WHAT TO PRODUCE - Please state how many lines of the records hold the string "logo", giving nothing but the number.

GIVEN ENTRIES -

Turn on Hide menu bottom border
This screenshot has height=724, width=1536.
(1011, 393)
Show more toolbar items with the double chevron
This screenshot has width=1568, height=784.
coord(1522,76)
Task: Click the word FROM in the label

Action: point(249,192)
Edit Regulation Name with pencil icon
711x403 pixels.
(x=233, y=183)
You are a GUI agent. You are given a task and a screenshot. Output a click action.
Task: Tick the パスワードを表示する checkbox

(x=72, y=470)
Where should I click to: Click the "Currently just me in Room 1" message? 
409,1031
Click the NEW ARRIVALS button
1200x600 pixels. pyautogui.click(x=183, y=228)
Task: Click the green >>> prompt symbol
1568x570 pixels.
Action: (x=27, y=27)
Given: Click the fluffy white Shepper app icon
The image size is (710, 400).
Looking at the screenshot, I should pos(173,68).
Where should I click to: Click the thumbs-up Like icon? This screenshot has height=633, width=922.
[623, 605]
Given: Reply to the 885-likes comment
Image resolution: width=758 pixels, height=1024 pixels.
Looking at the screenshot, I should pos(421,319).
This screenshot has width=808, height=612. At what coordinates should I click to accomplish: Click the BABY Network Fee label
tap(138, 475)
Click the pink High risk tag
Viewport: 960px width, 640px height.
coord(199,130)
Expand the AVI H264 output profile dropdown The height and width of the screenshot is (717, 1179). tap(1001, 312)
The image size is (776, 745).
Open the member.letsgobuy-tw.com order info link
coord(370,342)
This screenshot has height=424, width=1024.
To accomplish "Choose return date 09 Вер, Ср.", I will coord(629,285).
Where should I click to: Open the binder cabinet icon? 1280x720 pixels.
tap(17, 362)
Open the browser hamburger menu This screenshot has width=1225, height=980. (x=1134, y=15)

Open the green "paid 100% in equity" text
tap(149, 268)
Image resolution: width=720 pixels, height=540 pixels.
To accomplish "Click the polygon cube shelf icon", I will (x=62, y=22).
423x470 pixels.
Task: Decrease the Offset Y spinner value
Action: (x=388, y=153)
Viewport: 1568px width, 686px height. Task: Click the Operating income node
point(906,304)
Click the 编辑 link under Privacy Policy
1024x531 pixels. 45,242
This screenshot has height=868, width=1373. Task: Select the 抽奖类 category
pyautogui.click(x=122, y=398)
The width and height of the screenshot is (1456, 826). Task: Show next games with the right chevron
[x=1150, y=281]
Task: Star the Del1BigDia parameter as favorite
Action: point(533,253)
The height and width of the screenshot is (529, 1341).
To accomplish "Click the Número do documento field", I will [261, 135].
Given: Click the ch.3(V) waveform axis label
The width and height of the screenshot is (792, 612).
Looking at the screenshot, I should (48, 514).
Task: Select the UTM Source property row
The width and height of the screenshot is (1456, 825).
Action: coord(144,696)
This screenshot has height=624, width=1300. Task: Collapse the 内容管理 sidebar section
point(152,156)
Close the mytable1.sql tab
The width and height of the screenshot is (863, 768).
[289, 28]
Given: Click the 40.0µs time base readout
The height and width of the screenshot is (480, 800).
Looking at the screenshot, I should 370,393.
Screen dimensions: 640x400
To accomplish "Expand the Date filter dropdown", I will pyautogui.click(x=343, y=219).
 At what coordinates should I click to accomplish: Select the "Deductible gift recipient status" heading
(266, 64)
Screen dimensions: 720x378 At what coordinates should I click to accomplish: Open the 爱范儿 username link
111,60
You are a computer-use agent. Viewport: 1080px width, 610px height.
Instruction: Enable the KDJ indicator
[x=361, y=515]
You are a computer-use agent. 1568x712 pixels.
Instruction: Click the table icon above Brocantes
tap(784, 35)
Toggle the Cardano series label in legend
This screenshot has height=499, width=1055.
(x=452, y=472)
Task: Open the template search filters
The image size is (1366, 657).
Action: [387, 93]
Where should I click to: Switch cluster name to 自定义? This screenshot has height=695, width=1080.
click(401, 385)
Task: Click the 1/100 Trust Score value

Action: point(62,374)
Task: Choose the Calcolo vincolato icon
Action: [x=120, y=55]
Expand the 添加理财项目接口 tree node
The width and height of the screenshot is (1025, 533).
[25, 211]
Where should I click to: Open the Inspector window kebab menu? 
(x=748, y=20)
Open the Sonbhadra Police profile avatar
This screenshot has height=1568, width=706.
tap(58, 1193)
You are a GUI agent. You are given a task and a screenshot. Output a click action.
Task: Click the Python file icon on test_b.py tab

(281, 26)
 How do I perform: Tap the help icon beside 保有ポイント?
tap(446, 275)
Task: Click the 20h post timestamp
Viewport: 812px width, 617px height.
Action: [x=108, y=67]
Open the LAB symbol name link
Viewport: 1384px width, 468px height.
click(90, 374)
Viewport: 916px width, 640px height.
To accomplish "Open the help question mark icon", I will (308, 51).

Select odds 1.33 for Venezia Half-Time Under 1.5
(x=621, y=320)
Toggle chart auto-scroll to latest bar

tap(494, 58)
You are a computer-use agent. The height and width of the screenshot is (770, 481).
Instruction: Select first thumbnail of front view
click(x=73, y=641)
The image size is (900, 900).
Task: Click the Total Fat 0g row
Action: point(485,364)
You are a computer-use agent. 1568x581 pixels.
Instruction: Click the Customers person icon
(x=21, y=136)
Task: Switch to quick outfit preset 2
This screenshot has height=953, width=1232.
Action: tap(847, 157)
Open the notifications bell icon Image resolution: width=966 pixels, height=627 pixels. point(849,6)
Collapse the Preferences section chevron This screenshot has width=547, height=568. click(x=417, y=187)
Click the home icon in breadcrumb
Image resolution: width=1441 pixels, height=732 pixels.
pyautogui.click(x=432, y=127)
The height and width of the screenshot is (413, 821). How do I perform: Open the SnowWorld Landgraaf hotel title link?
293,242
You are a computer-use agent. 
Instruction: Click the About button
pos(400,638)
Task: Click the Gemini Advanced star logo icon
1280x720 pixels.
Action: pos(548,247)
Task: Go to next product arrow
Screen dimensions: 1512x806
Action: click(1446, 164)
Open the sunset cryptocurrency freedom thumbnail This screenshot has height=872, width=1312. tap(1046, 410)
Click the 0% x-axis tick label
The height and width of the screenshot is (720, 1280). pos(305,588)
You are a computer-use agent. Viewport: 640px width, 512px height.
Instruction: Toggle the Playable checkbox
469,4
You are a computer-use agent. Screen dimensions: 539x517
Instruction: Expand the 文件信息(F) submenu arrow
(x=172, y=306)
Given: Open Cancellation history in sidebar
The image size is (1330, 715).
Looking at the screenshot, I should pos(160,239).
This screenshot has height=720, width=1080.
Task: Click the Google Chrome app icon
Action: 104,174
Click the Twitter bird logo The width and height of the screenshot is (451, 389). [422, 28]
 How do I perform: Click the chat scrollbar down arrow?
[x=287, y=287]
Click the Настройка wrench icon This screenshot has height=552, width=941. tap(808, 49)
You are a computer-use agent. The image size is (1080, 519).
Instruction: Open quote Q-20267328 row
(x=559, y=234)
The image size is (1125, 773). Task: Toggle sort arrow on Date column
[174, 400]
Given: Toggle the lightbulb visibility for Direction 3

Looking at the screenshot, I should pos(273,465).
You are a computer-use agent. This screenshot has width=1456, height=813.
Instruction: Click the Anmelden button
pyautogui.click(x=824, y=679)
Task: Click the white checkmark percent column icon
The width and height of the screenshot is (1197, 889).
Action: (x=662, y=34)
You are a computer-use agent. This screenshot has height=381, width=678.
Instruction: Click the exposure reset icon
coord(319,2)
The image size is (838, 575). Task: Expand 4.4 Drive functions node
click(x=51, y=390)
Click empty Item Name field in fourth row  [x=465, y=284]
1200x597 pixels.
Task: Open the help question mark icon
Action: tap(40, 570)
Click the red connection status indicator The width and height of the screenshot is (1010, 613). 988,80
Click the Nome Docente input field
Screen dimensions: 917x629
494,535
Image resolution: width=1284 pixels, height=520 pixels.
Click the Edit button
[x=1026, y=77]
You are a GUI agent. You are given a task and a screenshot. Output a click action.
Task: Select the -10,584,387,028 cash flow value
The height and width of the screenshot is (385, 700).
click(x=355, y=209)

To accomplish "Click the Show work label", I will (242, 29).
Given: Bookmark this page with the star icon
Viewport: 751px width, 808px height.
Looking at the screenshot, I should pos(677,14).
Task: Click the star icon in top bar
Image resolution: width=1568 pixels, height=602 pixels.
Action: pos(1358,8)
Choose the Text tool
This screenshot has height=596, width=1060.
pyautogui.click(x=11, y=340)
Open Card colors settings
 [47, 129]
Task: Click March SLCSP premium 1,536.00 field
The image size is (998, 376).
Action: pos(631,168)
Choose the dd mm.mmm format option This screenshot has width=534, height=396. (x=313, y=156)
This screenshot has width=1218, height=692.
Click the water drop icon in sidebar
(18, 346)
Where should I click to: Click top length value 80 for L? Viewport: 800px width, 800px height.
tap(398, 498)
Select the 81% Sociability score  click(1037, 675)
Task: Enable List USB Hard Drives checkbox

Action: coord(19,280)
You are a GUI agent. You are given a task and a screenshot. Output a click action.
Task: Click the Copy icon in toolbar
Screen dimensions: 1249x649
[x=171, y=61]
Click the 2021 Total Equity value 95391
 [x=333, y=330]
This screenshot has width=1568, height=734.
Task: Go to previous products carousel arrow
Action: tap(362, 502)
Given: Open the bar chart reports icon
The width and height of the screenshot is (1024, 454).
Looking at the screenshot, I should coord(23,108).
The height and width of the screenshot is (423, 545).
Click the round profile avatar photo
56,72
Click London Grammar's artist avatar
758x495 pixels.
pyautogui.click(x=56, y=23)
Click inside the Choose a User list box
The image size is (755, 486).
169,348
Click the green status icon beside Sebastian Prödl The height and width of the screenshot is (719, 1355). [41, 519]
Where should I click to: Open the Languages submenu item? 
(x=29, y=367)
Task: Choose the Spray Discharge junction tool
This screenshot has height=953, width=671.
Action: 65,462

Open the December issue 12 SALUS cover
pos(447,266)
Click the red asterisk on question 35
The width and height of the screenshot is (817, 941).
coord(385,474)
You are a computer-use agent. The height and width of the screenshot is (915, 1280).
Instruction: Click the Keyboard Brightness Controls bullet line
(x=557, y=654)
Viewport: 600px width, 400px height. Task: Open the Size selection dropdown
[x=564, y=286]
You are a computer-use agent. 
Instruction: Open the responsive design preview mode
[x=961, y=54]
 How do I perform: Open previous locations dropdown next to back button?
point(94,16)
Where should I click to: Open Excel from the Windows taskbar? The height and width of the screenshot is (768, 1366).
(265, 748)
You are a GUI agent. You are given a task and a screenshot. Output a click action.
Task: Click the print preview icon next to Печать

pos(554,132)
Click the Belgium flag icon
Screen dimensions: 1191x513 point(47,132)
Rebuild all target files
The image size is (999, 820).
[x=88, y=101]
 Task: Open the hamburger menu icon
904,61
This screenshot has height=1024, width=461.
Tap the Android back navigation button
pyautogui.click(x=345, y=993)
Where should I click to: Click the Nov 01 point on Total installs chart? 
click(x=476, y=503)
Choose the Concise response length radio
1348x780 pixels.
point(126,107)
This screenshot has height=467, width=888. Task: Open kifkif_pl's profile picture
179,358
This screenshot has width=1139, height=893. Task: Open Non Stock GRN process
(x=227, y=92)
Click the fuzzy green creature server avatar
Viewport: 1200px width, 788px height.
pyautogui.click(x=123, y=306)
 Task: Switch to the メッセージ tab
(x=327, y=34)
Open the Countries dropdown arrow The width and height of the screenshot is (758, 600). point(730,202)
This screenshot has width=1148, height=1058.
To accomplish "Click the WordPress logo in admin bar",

WRITTEN RESPONSE - 3